Activity - This exercise calls for copying every line below that holds the word "named".

──────── Exercise materials ────────

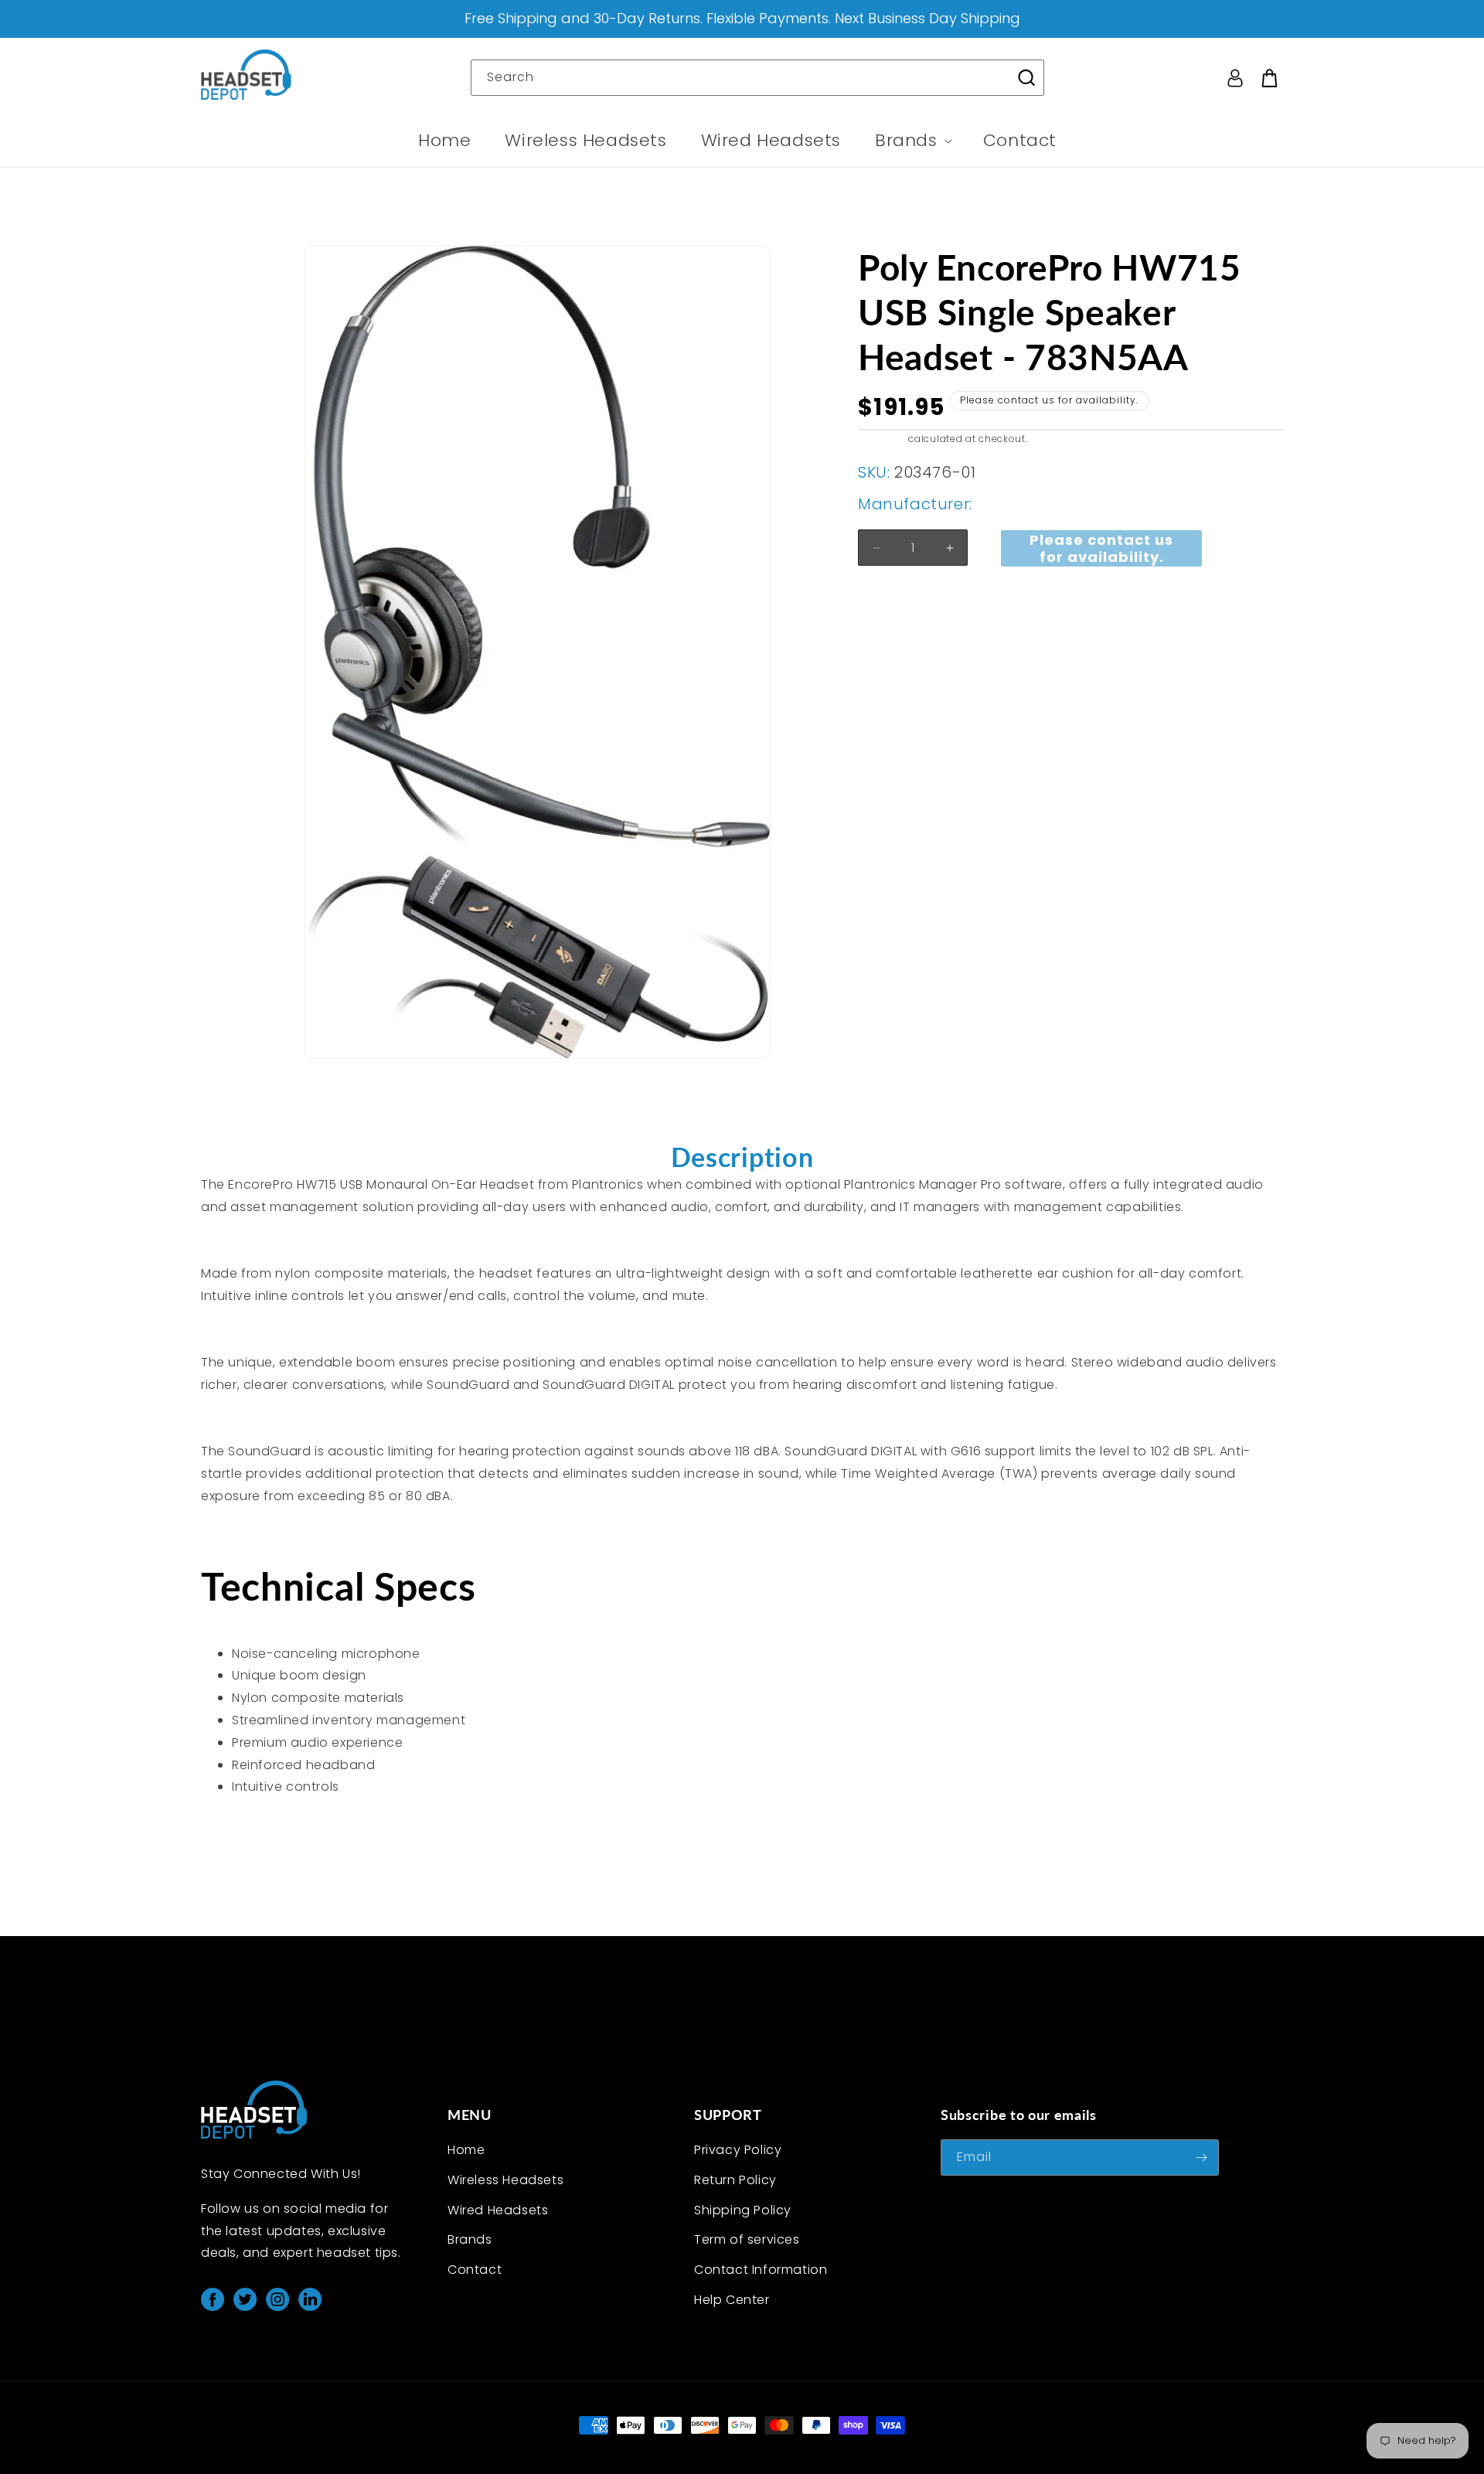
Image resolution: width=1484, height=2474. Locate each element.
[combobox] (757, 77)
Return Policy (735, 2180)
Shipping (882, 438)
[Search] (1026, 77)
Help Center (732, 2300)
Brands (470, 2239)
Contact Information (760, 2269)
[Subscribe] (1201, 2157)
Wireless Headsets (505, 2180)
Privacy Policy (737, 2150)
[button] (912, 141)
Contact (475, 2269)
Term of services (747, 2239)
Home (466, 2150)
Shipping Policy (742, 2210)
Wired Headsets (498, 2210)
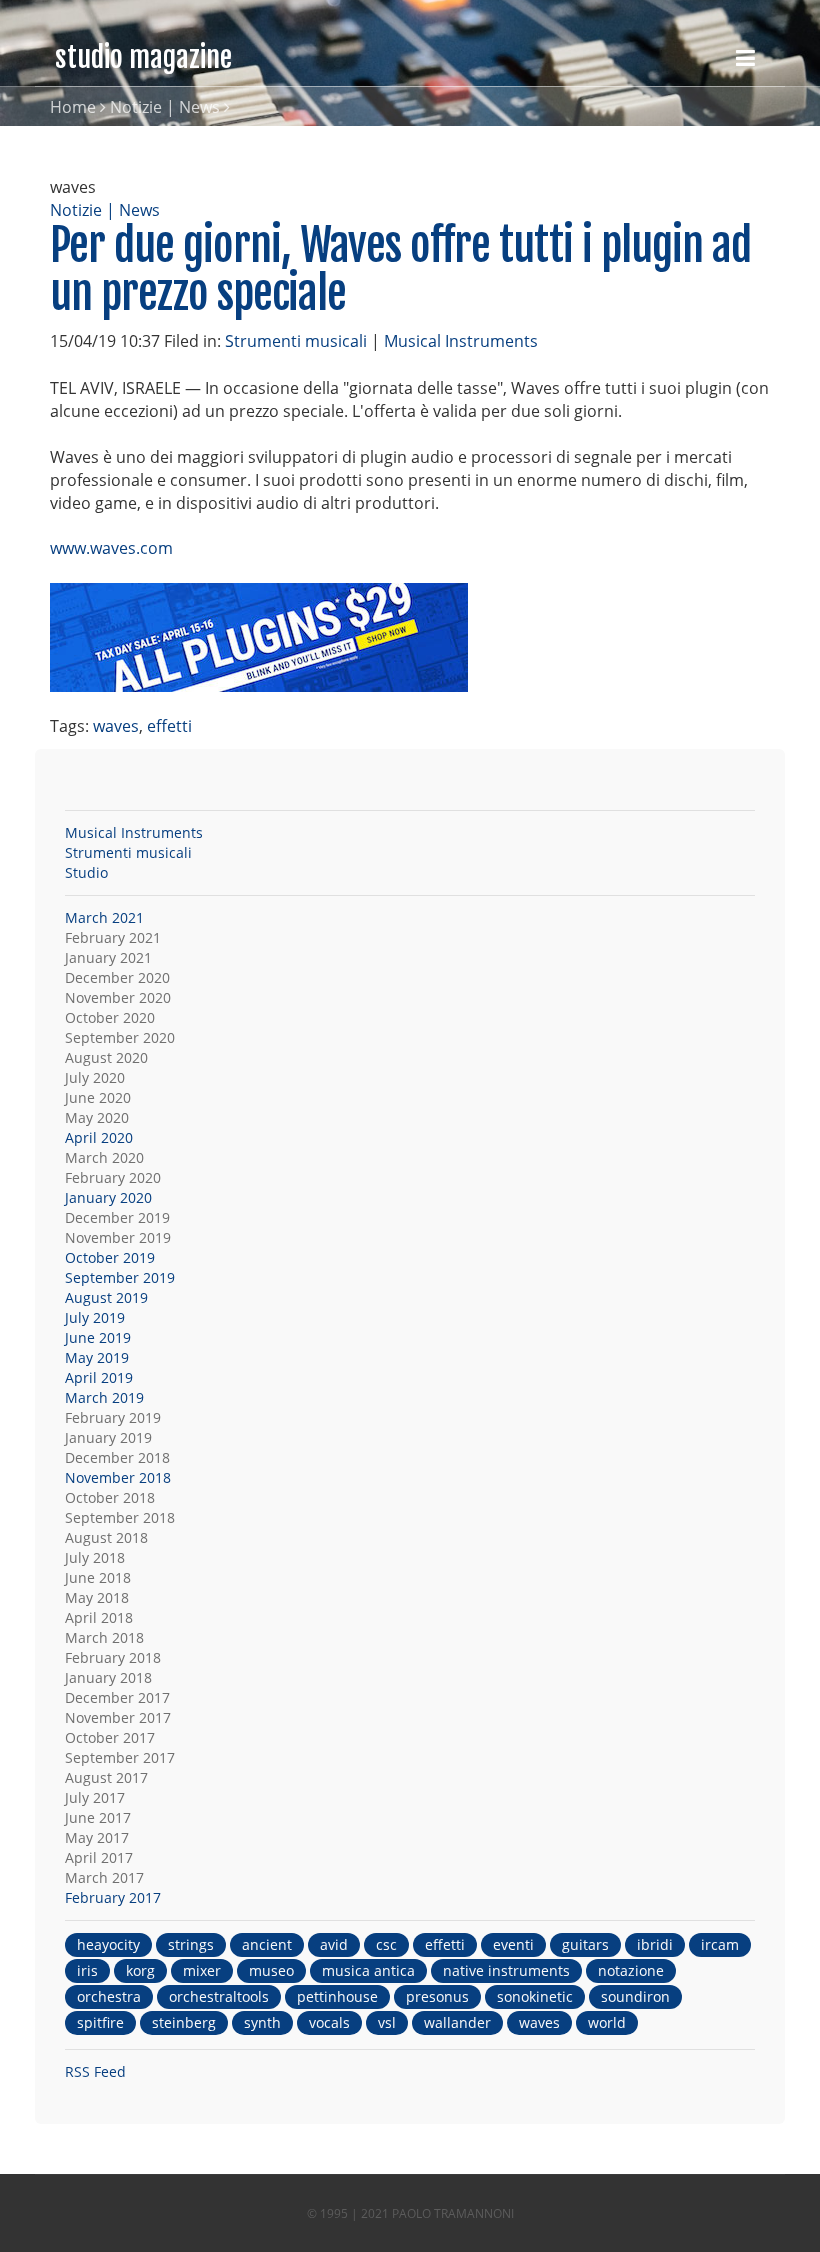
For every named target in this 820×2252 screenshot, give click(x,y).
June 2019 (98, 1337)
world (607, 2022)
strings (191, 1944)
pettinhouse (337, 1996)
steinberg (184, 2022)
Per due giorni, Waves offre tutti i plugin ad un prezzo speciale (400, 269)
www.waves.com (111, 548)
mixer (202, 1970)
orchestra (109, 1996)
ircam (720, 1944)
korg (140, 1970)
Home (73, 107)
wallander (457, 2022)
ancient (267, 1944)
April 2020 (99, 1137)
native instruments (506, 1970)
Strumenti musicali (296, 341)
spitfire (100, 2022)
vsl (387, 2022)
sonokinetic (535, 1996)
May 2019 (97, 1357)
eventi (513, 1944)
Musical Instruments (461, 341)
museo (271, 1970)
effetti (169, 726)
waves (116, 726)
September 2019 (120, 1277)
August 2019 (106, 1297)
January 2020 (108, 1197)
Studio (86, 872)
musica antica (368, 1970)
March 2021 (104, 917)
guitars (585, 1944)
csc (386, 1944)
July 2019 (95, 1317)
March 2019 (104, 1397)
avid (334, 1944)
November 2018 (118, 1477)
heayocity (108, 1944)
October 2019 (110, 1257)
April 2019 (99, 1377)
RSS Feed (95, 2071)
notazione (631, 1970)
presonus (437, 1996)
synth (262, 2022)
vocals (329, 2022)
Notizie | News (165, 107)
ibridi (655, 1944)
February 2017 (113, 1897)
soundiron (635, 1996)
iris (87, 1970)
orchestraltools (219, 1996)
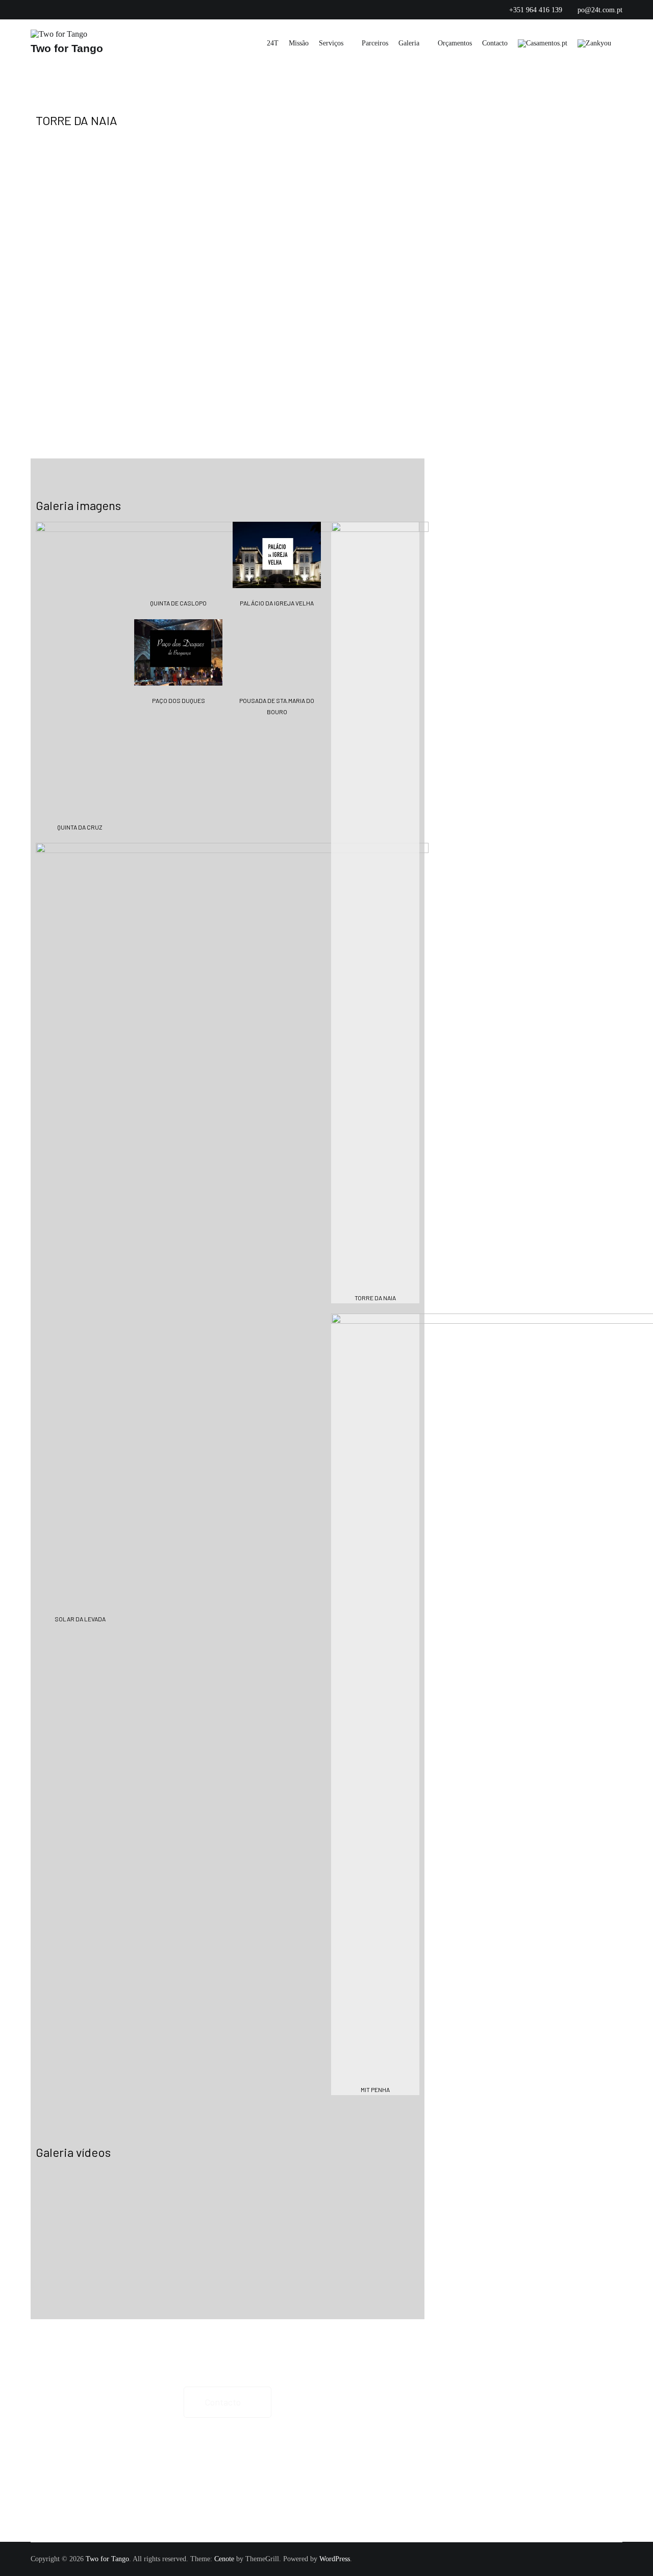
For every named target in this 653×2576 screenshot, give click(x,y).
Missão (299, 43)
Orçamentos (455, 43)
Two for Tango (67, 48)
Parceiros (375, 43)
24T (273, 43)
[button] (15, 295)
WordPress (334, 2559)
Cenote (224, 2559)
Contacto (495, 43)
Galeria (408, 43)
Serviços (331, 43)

────────

Finished task -
For every named target in this 820×2252 screenshot, give click(x,y).
For every named target in this 653×2576 screenshot, give click(x,y).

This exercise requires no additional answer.